The Quality Manual describes the Quality Management System (QMS) of the Clinical Microbiology Departments & the Environmental Laboratory.

This manual fulfils two functions: it describes the QMS for the benefit of the laboratory’s own management and staff, and it provides information for users and for inspection/accreditation bodies.

This Quality Manual can be regarded as the index volume to the management, laboratory, clinical, testing and quality procedures. Subsequent sections of this Quality Manual are arranged so that they equate with sections of ISO 15189 and are aligned with ISO 17025 as per Appendix 2. There is a brief description of the way in which the service seeks to comply with the particular section of the standard and references are given to appropriate procedures.

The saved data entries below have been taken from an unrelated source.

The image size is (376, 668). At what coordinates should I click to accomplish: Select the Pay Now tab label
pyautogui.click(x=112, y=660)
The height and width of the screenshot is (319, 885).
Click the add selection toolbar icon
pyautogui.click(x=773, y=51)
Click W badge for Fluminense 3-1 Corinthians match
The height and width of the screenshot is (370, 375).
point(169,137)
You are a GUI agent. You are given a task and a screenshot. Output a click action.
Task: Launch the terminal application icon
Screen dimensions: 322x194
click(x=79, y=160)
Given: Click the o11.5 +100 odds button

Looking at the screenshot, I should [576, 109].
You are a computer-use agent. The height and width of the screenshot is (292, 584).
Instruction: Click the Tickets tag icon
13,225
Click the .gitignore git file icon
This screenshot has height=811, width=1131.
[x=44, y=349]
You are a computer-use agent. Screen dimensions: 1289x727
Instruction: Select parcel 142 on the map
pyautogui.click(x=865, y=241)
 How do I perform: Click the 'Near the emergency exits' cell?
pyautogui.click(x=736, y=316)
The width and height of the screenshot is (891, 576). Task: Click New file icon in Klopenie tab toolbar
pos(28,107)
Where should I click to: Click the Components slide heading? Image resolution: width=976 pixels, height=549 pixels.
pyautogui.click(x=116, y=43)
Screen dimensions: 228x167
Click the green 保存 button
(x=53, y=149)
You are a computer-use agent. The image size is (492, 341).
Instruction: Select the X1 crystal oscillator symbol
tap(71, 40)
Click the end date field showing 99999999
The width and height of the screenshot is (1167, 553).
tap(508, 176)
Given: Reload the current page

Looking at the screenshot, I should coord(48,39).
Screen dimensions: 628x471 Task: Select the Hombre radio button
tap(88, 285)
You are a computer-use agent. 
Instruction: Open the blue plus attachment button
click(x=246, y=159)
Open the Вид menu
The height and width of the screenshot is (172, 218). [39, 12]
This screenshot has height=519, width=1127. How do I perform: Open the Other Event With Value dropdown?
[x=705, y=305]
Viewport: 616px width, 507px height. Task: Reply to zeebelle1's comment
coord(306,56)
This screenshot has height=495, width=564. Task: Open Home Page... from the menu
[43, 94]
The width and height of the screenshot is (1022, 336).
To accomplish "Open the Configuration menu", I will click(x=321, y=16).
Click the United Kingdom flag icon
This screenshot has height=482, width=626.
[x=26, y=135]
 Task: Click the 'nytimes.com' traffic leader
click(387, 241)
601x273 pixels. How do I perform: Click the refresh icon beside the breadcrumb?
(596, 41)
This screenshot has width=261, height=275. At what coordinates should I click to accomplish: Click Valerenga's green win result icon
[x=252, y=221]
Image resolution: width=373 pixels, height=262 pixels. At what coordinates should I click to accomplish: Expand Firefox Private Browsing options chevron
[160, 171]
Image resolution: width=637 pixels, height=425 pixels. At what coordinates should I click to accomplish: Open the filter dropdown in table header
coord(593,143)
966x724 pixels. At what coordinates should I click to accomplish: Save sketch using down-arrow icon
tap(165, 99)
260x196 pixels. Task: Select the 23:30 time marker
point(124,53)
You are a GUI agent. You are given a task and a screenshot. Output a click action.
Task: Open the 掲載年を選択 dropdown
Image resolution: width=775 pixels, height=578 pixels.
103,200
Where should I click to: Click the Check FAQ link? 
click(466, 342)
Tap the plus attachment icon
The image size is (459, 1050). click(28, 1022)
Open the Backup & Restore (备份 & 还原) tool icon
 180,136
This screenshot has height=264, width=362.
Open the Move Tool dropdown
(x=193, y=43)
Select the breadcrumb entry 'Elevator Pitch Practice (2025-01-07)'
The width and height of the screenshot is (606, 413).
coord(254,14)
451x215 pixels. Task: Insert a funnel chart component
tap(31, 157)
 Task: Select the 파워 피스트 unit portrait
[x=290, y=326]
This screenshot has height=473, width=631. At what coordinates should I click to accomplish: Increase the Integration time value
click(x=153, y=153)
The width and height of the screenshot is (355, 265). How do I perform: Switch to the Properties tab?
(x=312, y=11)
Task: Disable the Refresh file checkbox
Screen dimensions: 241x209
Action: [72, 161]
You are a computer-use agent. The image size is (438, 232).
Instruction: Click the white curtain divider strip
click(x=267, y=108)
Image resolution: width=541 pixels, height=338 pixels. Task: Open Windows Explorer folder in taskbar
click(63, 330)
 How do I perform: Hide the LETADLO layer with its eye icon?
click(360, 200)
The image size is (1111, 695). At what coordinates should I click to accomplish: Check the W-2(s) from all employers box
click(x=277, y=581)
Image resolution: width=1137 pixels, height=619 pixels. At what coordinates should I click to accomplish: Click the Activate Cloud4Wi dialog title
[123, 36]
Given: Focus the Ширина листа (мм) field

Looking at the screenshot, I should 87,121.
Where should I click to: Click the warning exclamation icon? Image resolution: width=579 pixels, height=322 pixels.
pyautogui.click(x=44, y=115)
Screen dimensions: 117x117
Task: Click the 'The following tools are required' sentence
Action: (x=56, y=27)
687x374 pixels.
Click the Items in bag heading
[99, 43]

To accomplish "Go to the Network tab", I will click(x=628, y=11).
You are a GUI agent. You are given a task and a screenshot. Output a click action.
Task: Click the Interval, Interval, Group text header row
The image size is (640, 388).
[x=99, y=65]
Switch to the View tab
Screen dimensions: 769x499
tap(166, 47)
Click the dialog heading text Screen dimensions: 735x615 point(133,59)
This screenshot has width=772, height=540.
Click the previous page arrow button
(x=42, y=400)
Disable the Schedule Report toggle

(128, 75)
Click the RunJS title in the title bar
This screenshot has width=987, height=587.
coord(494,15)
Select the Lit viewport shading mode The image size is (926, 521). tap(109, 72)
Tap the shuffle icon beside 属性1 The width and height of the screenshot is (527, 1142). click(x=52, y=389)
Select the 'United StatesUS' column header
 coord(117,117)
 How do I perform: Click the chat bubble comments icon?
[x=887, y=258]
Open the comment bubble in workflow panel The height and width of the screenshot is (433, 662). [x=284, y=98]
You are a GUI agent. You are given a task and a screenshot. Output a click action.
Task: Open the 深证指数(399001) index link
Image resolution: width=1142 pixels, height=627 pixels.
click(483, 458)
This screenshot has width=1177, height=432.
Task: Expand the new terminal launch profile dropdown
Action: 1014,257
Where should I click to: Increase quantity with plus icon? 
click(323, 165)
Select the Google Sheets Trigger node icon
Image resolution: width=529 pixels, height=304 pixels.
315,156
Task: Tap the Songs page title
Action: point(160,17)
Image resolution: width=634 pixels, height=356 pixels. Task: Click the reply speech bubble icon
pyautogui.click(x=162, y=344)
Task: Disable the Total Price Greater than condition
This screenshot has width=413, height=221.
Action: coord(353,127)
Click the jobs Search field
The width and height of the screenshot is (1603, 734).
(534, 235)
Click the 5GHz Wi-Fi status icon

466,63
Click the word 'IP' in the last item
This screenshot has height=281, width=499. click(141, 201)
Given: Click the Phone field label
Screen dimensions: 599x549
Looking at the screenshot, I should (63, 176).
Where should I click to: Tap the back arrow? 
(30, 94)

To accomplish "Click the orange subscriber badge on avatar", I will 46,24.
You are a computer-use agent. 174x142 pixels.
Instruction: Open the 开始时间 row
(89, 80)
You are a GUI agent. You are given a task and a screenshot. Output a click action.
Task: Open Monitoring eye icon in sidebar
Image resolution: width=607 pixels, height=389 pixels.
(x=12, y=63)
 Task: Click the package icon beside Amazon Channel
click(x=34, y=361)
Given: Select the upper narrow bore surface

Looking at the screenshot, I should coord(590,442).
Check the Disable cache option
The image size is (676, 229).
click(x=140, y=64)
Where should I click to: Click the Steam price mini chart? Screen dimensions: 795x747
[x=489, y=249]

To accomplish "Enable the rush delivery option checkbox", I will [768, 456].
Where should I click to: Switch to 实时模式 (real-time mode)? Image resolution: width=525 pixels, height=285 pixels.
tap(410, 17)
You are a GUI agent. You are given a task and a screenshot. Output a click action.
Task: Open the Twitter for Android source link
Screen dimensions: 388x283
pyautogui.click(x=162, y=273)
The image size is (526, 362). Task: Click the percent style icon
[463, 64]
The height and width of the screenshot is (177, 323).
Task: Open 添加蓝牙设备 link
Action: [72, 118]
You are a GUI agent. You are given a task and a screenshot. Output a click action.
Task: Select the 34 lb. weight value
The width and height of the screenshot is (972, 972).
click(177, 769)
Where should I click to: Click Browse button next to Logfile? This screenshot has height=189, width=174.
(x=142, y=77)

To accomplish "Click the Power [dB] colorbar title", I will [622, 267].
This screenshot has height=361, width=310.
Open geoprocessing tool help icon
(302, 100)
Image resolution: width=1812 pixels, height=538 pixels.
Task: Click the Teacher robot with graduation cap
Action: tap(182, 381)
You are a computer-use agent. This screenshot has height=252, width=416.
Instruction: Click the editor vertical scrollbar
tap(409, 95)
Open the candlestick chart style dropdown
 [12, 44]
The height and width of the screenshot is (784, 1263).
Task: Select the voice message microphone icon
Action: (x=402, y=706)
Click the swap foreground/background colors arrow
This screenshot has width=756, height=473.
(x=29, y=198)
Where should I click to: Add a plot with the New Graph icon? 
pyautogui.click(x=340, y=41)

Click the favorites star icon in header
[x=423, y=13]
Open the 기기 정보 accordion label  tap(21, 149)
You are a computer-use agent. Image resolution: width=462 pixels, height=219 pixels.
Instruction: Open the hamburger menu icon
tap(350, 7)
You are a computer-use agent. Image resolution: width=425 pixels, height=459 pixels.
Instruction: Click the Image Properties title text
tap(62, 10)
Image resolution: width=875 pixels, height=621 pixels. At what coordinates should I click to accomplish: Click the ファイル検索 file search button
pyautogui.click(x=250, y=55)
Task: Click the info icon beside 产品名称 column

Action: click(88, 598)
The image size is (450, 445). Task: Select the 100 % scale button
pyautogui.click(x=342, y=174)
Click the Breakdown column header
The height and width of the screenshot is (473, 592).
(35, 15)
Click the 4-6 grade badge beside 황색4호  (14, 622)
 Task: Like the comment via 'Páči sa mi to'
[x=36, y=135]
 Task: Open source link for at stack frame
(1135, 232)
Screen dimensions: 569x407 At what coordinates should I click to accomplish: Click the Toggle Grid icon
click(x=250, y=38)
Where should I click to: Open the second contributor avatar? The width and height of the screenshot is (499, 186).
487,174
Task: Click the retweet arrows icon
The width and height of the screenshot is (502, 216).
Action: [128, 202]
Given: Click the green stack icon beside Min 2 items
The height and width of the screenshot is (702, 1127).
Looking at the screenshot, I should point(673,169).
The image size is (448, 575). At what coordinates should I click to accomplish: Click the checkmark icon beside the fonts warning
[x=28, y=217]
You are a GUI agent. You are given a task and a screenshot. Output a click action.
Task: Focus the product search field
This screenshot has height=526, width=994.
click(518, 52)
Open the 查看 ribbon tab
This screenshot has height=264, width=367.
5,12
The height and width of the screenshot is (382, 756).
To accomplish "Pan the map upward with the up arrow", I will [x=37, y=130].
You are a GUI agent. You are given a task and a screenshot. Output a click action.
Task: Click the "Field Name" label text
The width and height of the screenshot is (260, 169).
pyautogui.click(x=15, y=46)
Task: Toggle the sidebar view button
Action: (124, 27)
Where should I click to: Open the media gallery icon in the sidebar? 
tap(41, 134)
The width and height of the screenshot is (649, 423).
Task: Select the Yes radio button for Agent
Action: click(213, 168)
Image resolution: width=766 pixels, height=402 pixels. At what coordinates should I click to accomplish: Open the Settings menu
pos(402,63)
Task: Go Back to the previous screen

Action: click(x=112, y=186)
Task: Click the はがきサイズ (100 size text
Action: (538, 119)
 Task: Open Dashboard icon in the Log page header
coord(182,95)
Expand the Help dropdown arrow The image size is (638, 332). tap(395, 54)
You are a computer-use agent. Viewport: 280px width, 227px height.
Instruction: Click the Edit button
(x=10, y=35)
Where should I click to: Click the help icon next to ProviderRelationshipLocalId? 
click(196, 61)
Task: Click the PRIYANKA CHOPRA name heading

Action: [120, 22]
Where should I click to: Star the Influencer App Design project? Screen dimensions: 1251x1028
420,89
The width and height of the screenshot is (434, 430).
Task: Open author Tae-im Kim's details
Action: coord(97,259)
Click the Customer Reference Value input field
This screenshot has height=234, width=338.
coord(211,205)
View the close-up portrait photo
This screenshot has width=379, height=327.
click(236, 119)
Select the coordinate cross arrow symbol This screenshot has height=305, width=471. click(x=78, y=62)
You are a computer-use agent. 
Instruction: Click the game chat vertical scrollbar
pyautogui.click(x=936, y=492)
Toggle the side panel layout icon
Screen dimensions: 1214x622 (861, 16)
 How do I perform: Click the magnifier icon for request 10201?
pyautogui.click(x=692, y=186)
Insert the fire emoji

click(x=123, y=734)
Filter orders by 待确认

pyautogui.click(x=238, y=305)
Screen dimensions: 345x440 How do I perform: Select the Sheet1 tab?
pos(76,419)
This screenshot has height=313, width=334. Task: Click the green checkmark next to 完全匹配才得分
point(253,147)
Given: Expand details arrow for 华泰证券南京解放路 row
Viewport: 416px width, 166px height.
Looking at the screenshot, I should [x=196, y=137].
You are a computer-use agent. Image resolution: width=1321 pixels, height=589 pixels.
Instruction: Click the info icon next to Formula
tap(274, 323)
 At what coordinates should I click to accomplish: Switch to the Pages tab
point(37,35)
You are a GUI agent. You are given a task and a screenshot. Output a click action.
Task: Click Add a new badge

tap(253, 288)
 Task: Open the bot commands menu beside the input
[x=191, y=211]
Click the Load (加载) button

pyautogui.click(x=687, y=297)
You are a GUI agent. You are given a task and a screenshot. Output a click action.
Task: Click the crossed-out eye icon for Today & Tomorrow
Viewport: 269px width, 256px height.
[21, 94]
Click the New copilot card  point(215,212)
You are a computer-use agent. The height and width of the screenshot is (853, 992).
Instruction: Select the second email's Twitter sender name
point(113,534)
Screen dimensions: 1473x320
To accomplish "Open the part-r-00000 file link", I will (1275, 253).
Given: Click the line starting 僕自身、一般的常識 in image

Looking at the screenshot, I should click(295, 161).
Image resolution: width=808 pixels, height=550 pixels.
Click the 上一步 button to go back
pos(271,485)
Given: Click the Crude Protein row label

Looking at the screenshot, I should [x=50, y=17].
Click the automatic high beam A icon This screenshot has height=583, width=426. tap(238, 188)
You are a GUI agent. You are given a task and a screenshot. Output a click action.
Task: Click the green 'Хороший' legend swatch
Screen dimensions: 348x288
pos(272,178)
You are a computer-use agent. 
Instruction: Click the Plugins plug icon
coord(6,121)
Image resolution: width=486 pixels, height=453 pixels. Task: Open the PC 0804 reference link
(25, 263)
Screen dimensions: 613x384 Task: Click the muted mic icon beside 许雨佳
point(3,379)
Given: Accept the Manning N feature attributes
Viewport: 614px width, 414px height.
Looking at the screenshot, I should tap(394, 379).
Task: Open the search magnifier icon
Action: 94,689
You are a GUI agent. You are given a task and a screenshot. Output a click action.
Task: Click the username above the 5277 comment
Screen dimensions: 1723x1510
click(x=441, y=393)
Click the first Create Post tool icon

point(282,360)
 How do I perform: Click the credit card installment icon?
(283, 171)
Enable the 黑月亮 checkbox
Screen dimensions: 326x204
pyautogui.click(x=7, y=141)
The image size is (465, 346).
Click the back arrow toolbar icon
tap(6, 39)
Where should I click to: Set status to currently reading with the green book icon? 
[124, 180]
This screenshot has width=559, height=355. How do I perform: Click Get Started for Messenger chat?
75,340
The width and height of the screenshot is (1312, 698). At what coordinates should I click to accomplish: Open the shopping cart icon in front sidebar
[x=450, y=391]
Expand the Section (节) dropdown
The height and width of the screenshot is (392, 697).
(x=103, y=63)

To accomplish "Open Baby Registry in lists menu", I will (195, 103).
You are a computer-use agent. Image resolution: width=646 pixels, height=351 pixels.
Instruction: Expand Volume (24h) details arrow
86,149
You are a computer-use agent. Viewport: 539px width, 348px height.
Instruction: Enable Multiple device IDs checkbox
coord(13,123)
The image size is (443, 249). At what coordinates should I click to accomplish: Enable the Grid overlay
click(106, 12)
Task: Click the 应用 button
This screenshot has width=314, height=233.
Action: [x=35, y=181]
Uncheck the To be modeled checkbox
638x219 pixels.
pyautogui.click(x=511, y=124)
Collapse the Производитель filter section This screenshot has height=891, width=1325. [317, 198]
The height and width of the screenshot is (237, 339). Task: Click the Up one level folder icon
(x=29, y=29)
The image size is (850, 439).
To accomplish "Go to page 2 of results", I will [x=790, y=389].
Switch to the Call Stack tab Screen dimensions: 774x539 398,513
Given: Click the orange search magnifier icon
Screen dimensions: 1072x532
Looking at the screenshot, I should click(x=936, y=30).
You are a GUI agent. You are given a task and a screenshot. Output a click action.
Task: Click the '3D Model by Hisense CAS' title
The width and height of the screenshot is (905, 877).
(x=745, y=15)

The quality management system its examination processes are continually evaluated and quality assured. The results feed back to maintain and, where required, improve the quality management process and to ensure that the needs and requirements of users are met.

Multisite Accreditation

For GGC Microbiology, the laboratories are accredited under a single UKAS number and operate under a single management structure.

Each site has a comparable volume of work and carries out almost identical tests. Some services are only offered on one location and these are specified with the laboratory user manuals and are clear on the UKAS schedule. Where a test is only offered on one site this is detailed in the risk continuity SOP with mitigation and contingency detailed.

For all tests that carried out on both sites the SOP’s are identical as is the equipment, reagents and training.

As detailed in the resilience section each site has the capacity to take work from one site to the other in times of emergency. Staff may be asked to transfer with work in times of contingency. If this were to be put in place familiarisation and a mini induction would be carried out for all staff transferring between sites. All areas of GEN 1 have been considered and are in place to enable the laboratories to be set up for multisite accreditation.

UKAS GEN 1 - General Principles for the Assessment of Conformity Assessment Bodies by the United Kingdom Accreditation Service provides guidance on the assessment and accreditation of multi-site laboratories and describes how UKAS will assess and make reference to multi-site laboratory accreditations.